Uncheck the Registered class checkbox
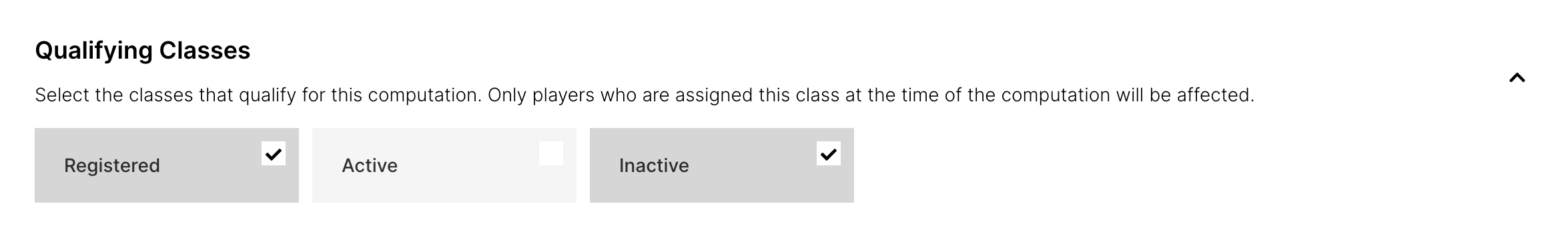Viewport: 1568px width, 248px height. pyautogui.click(x=274, y=153)

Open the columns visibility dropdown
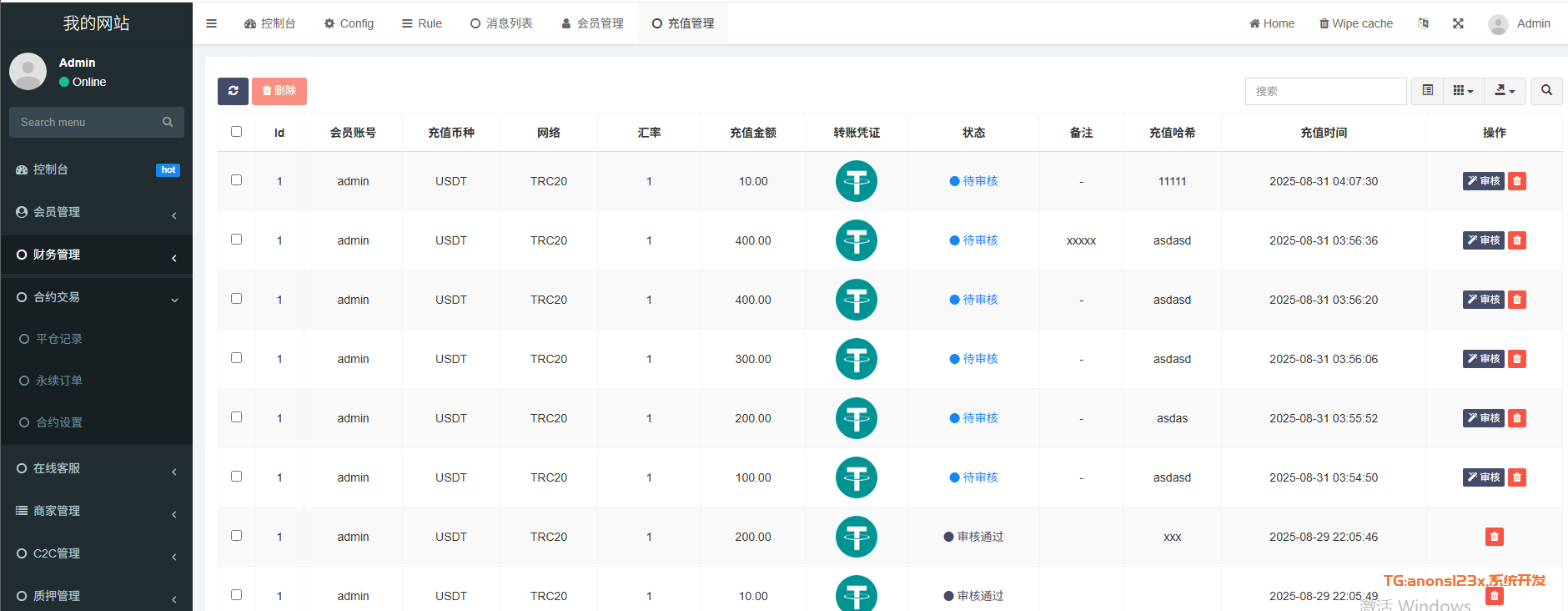1463,91
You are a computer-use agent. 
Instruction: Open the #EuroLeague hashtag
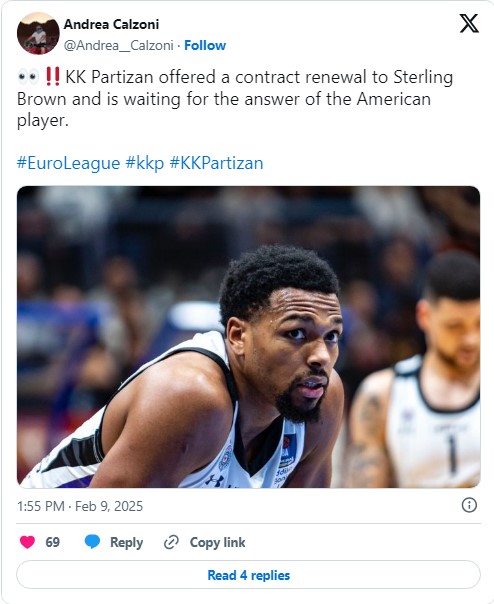tap(69, 163)
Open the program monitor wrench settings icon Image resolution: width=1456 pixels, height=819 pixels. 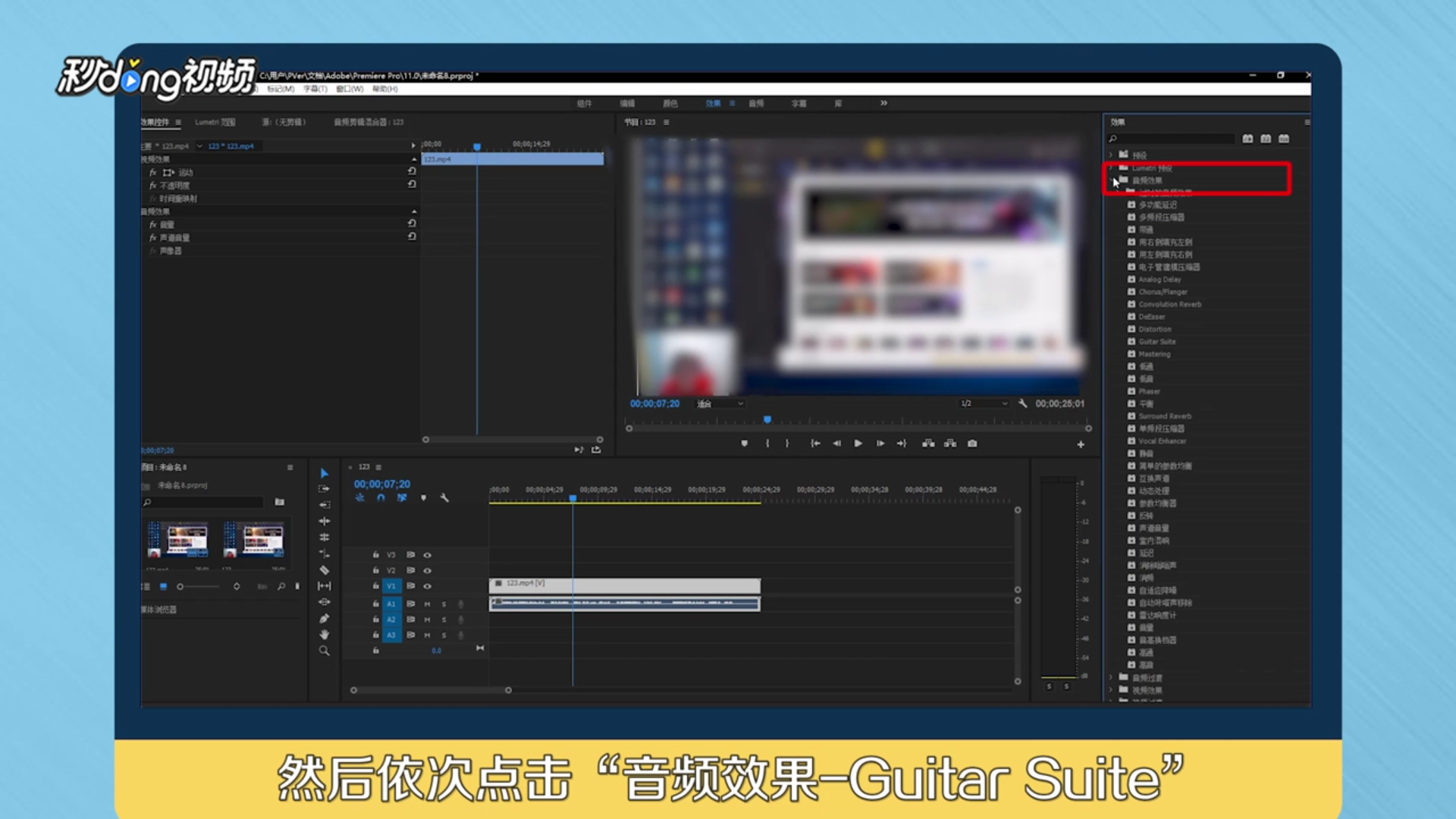(x=1023, y=404)
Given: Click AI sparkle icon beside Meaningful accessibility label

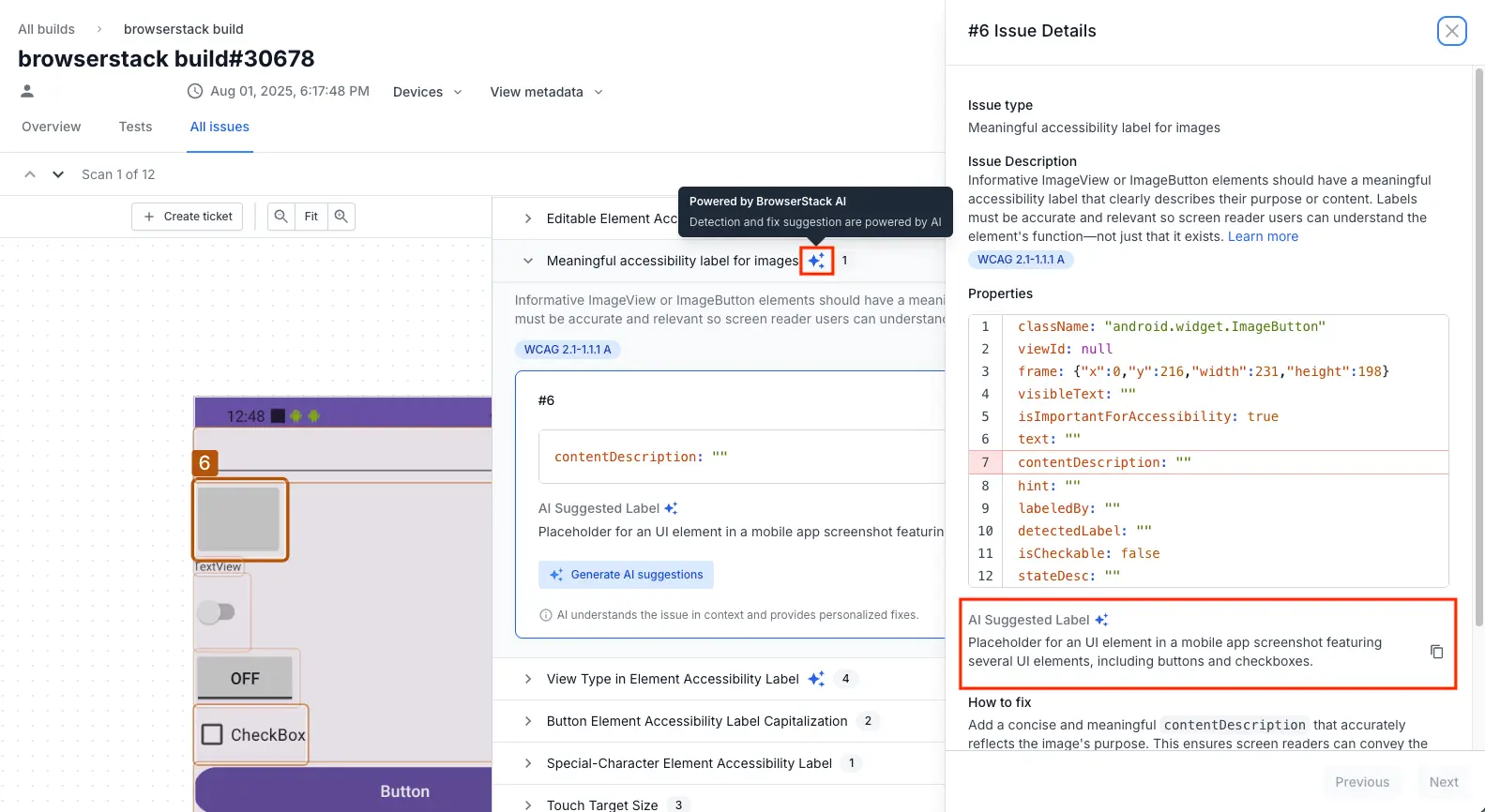Looking at the screenshot, I should (816, 261).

:::::

> **Instruction**
Could you set down, word for word, the lines of the data that begin at the line containing "Given: Click AI" and run through the end of the data? Leave the pictures out of your answer.

> **In response**
Given: Click AI sparkle icon beside Meaningful accessibility label

Looking at the screenshot, I should (816, 261).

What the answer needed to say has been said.